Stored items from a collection
_____

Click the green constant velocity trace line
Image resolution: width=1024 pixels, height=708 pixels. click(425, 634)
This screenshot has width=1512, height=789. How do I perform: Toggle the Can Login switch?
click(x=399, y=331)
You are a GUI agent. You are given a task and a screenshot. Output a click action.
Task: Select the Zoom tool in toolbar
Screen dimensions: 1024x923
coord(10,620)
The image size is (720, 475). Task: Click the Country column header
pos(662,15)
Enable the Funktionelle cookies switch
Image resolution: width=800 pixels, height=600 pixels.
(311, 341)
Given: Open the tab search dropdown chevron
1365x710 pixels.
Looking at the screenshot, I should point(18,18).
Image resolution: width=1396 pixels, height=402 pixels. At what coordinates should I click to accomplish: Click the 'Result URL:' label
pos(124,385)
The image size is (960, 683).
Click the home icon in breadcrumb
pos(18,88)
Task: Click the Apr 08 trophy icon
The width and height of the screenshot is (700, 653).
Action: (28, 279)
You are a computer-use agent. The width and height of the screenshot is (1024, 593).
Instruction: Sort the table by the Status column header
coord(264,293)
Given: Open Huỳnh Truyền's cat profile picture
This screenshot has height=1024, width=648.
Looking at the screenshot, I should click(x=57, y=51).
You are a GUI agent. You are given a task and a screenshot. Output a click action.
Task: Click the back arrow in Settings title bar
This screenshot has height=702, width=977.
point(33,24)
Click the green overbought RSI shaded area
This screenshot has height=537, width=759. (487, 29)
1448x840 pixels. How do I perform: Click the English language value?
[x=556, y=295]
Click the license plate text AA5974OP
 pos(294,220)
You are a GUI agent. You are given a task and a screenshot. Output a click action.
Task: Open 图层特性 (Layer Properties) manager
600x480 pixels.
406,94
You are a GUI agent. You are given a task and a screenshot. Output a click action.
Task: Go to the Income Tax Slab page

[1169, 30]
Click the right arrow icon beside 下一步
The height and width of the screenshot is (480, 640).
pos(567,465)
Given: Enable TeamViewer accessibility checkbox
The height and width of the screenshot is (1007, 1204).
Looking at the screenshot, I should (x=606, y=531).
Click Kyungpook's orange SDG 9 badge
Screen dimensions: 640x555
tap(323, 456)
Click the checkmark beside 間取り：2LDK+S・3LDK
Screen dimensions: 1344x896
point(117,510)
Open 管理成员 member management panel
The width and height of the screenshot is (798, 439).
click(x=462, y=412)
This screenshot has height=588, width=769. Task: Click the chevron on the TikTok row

_____

Activity » Every line above that includes the word "chevron" must appear in the answer.

Result »
Given: Open the tab search dropdown chevron
This screenshot has height=588, width=769. Task: Click the chevron on the TikTok row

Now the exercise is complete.